Watching the Alvin Ailey American Dance Theater makes me proud to be a Black woman. This ballet company is graced by dancers of color who can tackle any technique or dance style. But whether the choreography is rooted in jazz, lyrical, contemporary, hip hop or ballet, they do it the Ailey way, which means they move with so much culturally rooted soulfulness and swag that I find myself marveling at their languid form and fierce footwork. In my lifetime, I've seen the Ailey company perform at least a dozen times and each time I picked a performance that included Mr. Ailey's beloved "Revelations." I will never grow tired of witnessing this jubilant homage to the Black Southern Baptist church. By the end I'm always standing, singing and clapping along with the rest of the audience's Amen chorus. Yes, rock a my soul in the bosom of Abraham!
Like most theatrical events and performing arts programs, this is Ailey's comeback season after going dark in 2020 due to the pandemic.
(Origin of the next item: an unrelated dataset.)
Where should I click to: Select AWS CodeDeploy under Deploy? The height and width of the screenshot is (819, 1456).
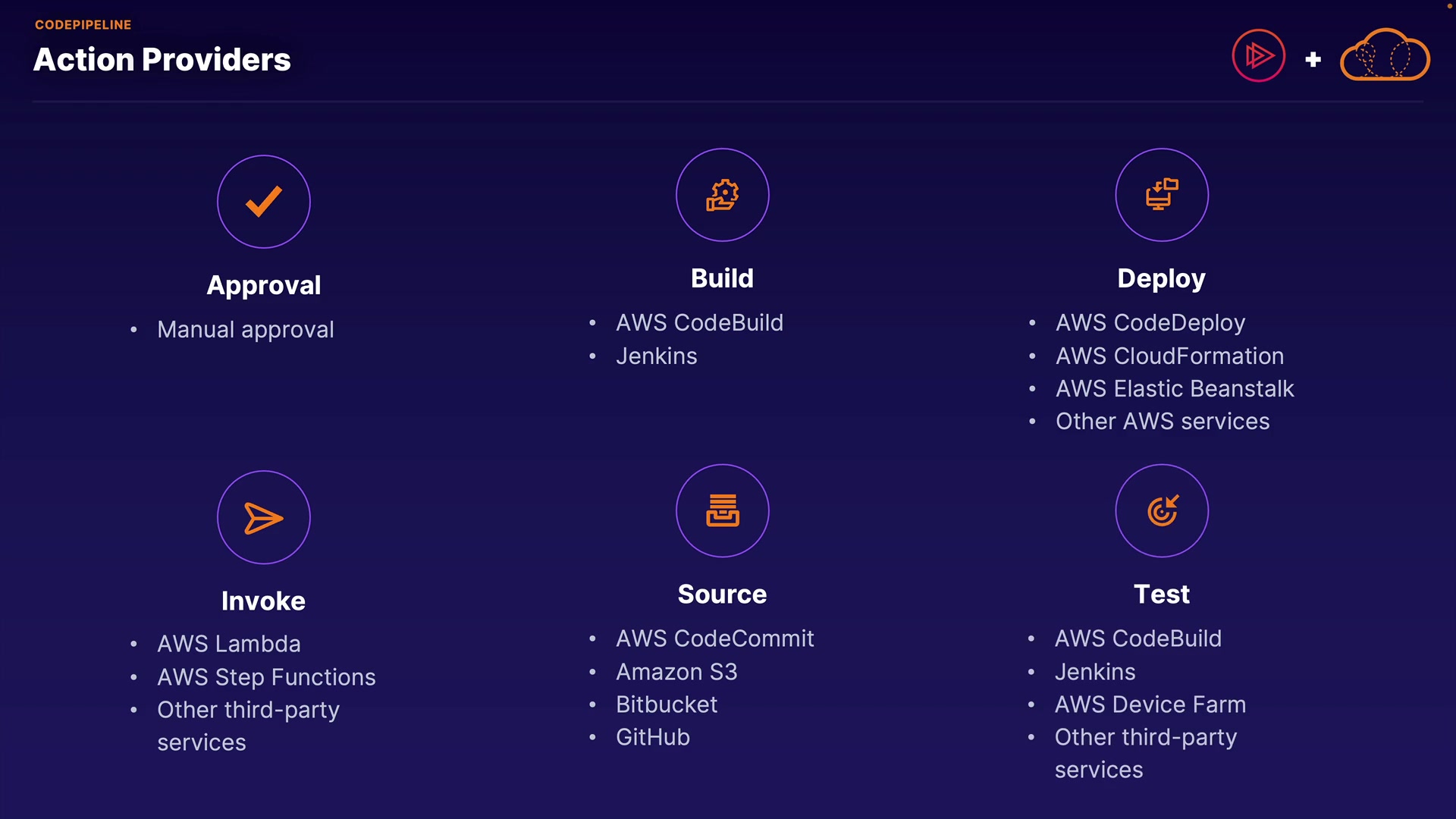(x=1150, y=323)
And as stunning as "Revelations" was on the recent matinee performance I attended, I was equally mesmerized by another work. "Shelter," choreographed by Jawole Willa Jo Zollar of Urban Bush Women, premiered in 1988 and was first performed by the Ailey company in 1992. The piece -- grounded in dizzying African dance movement and performed purposefully, intensely and entrancingly by six dynamic female dancers -- offers a meditation on the emotional and physical deprivation of homelessness which is still shamefully relevant today.Updated to reflect the signs of the climate changing times with a haunting drum-driven score and urgent poetry by Hattie Gassett and Laurie Carlos, this dramatic work demystifies the trickle down theory and prophesies that the poverty of some may inevitably lead to the downfall of us all. Many of us are living paycheck to paycheck and could easily find ourselves with "good will dried up" and "at the intersection of reduced resources and reverberating rage."
The Alvin Ailey American Dance Theater is Black excellence personified. Don't miss your chance to witness the company in action at New York City Center through December 19, 2021. Proof of vaccination is required. Then catch them on a 20+ city national tour, January 25 - May 8, 2022.